A simple solution requiring constant auxiliary space could be obtained by scanning the array twice. The first time the maximum value m and the number of its occurrences c are found. Then, a random number p between 1 and c is chosen, and with a second scan, the position in which m is found for the p-th time is returned.

The optimal solution requires constant auxiliary space and one only scan. While scanning the array, we keep the maximum value m and the number of its occurrences c. We also keep the chosen position p for m, that will be returned after the scan.
Each time we find a value greater than the current maximum m, we update m, set c=1, and set p to the current position. If we find another value equal to m, we increase c and set p to the new position with probability equal to 1/c. At the end of the scan, each position in which m occurs will have been chosen with probability 1/c, where c is the final count of occurrences of m.

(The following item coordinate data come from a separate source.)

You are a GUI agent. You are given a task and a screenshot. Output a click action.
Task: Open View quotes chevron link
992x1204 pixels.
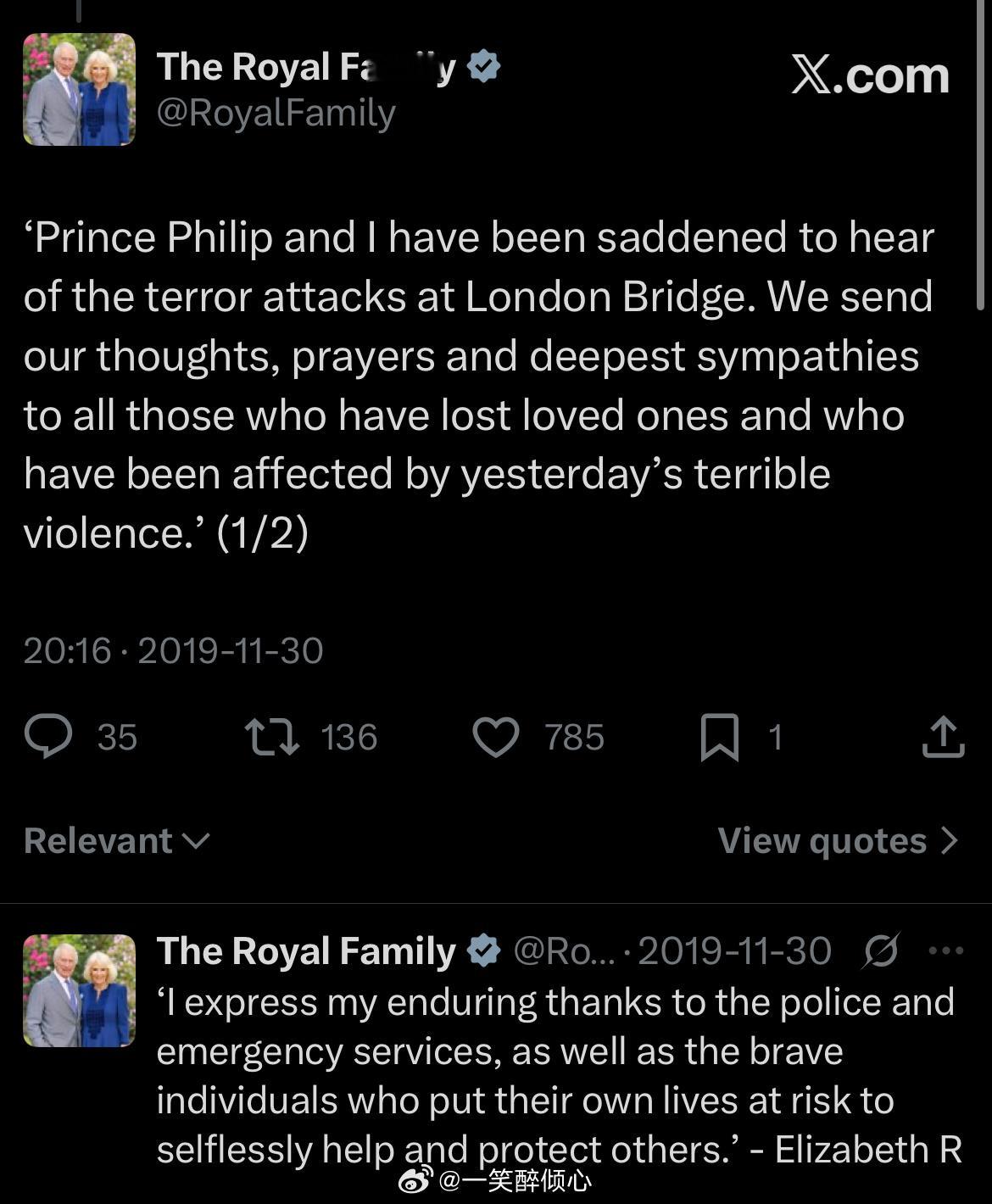(838, 840)
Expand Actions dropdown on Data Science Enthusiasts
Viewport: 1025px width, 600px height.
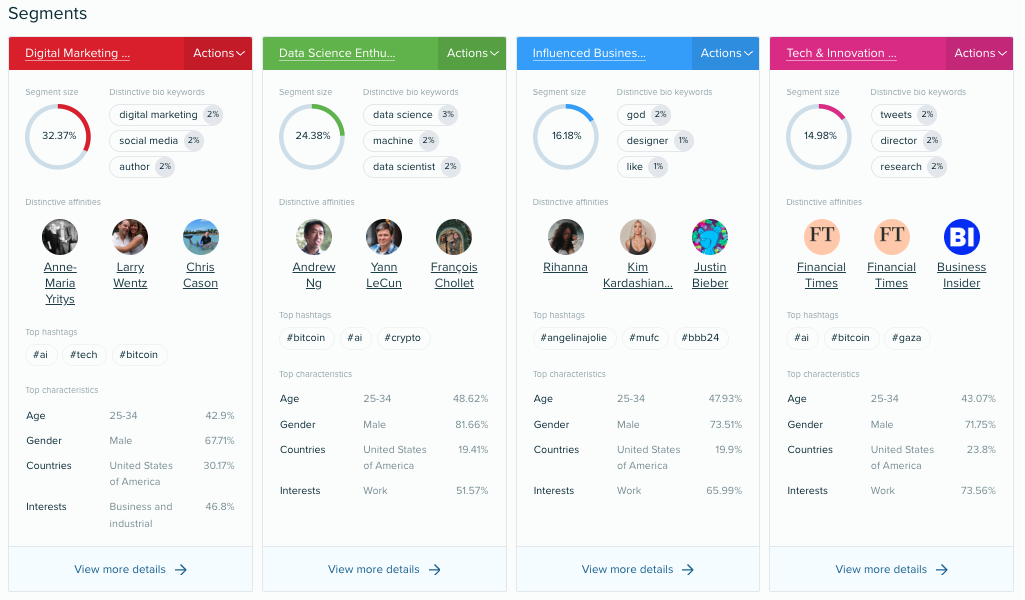471,53
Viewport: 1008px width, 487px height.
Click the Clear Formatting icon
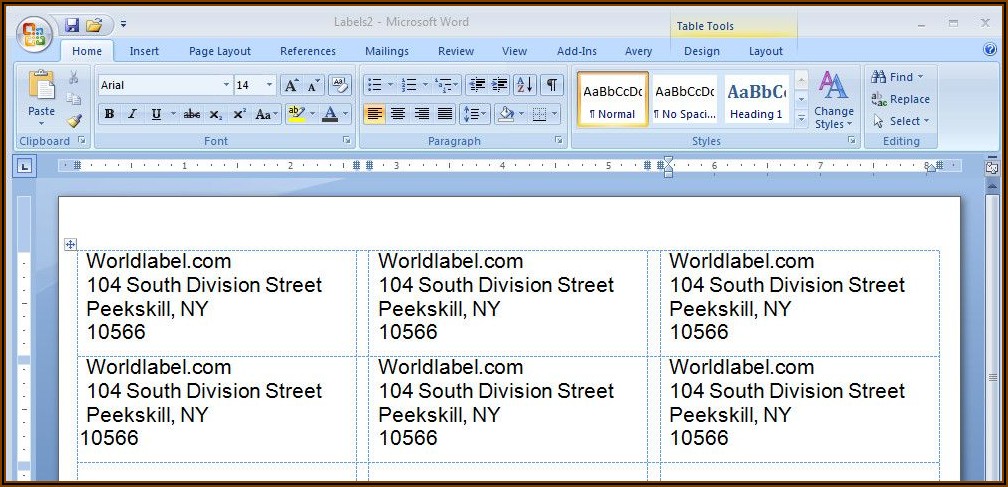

This can be simply proven by induction. For c=1 and c=2, it is obvious. So, assume that p was uniformly chosen among the first c-1 occurrence of m, that is, p was correctly chosen with probability 1/(c-1). We choose the new position, that is the c-th position in which m has been found, with probability 1/c, then, the probability of choosing again the old position p is 1-1/(c-1)=(c-1)/c. Globally, the probability of choosing the old position is (1/(c-1)) * ((c-1)/c) = 1/c, which is the same of that used to choose the new position.

The implementation of this algorithm is quite simple, and it is given in the following.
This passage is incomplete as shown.